Until then, once the autumn harvest had gone, pigeons had been forced to subsist on natural fruits such as beech mast, acorns and berries, and on fields of clover and turnips. Now suddenly they had unlimited food all winter - and the effect, according to latter-day experts, was twofold. First, it removed any residual need that pigeons might have felt to migrate to warmer climes, confirming their sedentary status; and second, it brought about a huge increase in the pigeon population.

In the view of John Batley - a member of the BASC working party, and a leading pigeon shooter - the population may now easily have reached 20 million birds. Ironically, the oil-seed rape that boosted numbers has also made life more difficult for professionals such as he. In the old days, he could be sure of finding pigeons on the relatively few fields of clover that farmers planted as winter grazing for stock. As he says, 'the birds had to eat every day or die'. Now, with rape ubiquitious, pigeons are much more spread out: one shot, and they push off to somewhere more peaceful.

If Mr Batley is right, overall numbers are still creeping up, in spite of a large annual cull and high natural mortality. In due course the BASC census will reveal how many birds are being shot every year. The total is certainly several million - and a great many are also killed by hawks. It is a curious fact that one finds very few remains about the countryside: often a patch of feathers marks the spot where a pigeon has been knocked down by a sparrowhawk or peregrine, but after the killer has eaten the best of the meat, the carcass simply disappears, into the stomach of fox, badger or cat.

Another small mystery - to me, at any rate - is that pigeons manage to breed at all, so casually do they set about the process. Unlike songbirds, many of which construct elaborate nests, they build only flat platforms of twigs, with neither any form of insulation nor any shaping to retain the contents. The result is that eggs are often lost overboard when the incubating bird leaves the nest in a hurry. A further disadvantage is that the eggs are bright, plain white, and as visible to predators like magpies and crows as any eggs can be.
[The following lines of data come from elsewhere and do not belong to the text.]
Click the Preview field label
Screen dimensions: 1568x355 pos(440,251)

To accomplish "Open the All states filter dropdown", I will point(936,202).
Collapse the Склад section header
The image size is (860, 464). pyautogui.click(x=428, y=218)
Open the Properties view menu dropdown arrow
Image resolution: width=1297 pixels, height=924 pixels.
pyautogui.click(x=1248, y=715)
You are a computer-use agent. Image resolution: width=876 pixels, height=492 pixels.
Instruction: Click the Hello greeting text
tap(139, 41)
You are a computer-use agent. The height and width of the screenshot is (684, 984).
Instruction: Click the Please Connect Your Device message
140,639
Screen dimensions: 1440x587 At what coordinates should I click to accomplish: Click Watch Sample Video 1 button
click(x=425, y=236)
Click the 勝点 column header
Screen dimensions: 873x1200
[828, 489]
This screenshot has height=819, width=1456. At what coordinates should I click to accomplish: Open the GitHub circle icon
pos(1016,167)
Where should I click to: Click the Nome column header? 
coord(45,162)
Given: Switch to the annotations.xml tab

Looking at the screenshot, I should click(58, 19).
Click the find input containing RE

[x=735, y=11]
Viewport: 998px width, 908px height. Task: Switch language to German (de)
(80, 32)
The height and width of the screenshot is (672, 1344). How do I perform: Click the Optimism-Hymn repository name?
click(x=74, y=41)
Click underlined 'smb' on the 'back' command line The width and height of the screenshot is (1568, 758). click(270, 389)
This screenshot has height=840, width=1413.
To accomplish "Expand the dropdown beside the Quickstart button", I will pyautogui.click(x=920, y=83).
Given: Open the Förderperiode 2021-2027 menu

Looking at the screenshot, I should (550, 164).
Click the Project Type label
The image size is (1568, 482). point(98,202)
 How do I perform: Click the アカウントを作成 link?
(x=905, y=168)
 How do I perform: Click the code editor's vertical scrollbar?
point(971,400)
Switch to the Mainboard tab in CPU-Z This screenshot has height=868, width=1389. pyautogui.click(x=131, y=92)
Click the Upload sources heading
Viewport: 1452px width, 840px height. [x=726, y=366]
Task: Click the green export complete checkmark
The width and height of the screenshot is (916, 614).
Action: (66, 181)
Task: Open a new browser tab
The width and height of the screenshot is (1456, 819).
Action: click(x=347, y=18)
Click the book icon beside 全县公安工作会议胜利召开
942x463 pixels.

In spite of these hazards, wood pigeons are manifestly flourishing. Born survivors, they are - in countrymen's' eyes - Public Enemy Number One. If shooting were banned, or limited to three months a year, there is little doubt that some farmers would take the law into their own hands and resort to poison, as they did in the Sixties, with results disastrous not only to the pigeons, but to birds of many other species as well.